== Records supplied ==

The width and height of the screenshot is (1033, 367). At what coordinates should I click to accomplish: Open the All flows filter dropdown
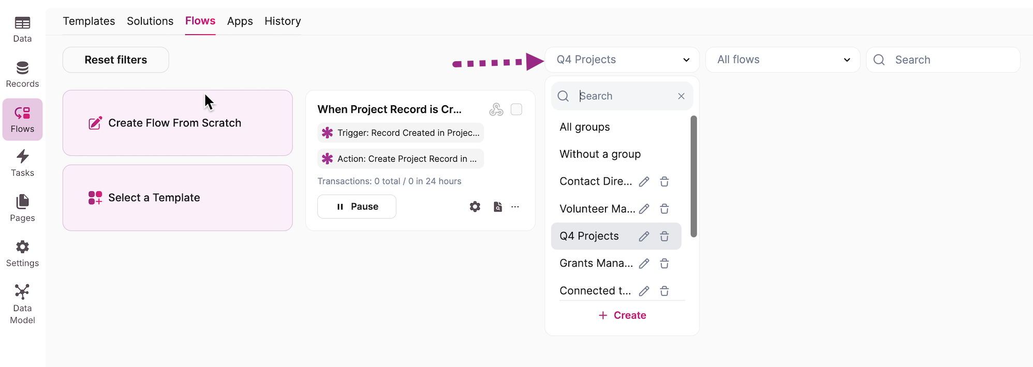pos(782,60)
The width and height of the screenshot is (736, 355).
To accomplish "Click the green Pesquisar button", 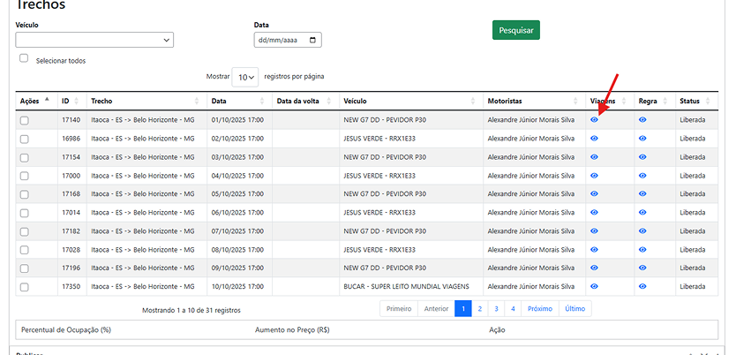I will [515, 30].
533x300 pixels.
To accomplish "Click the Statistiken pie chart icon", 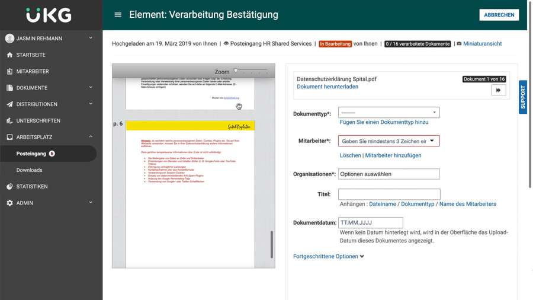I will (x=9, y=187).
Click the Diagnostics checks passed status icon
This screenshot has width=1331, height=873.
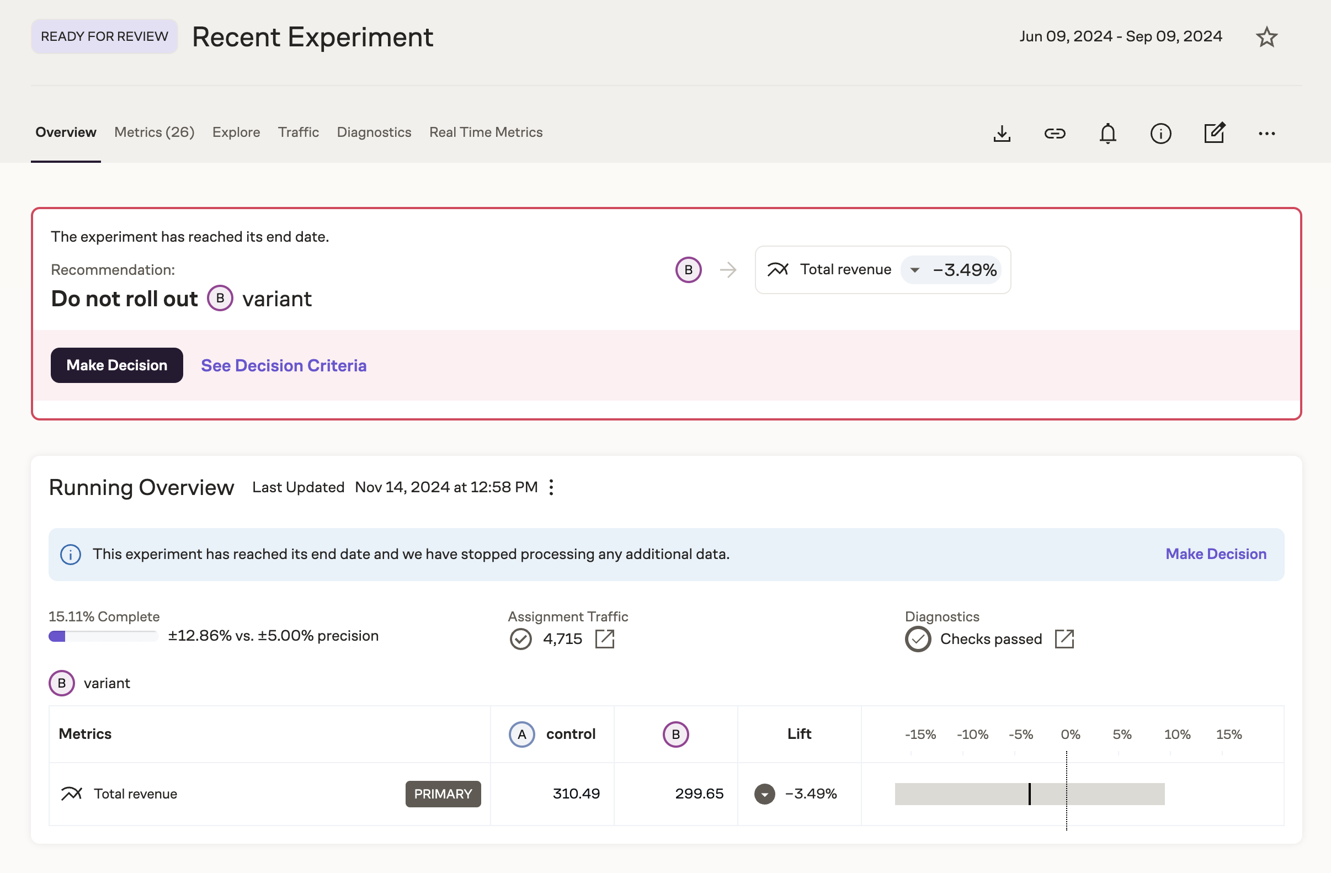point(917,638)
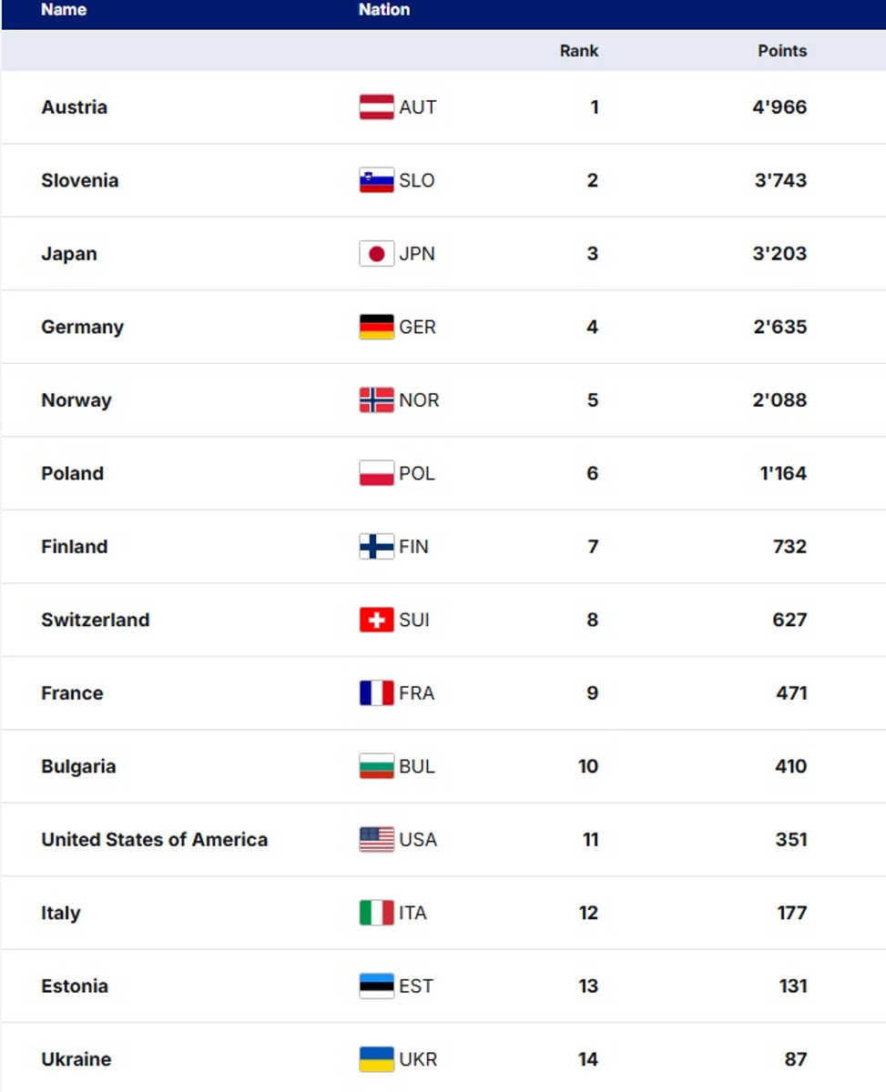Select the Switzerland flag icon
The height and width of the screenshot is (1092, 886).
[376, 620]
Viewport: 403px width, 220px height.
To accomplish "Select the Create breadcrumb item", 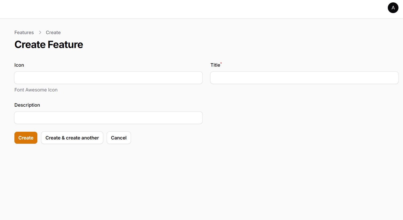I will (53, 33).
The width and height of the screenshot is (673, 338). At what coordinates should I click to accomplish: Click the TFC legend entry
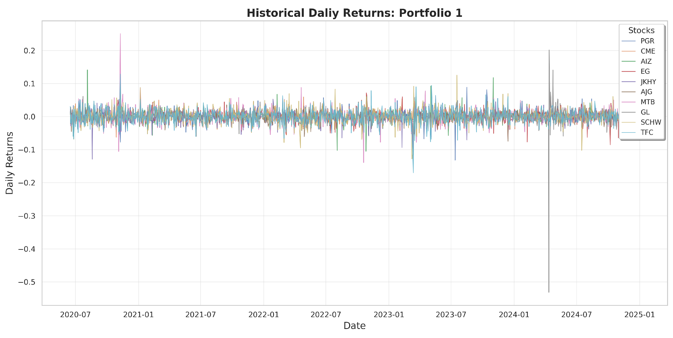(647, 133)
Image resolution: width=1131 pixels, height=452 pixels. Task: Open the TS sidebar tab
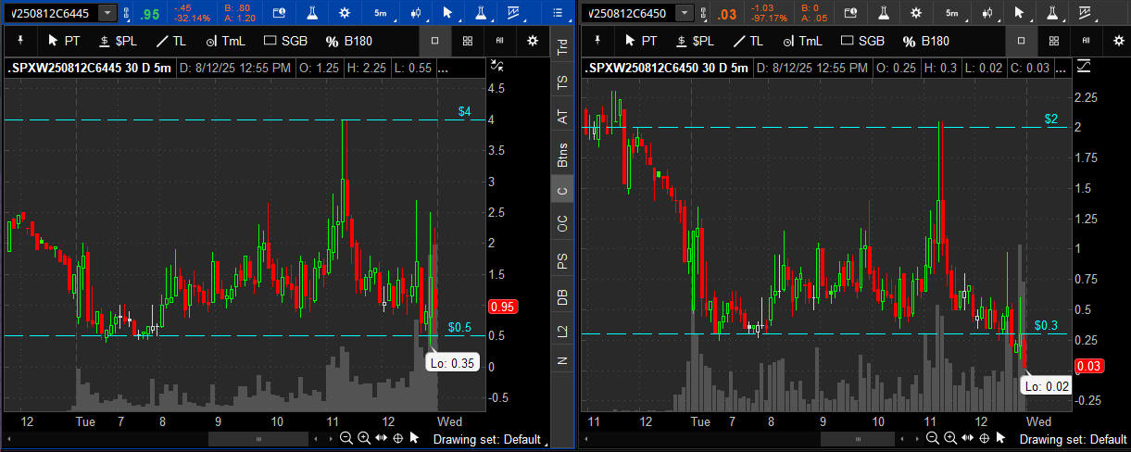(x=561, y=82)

== Written instruction ==
Copy out the stretch of the data from the line containing "Image resolution: width=1131" through the end of the data, both ends included, word for word. Leave the pictures out.

== The result ==
Image resolution: width=1131 pixels, height=452 pixels. Task: Open the TS sidebar tab
(x=561, y=82)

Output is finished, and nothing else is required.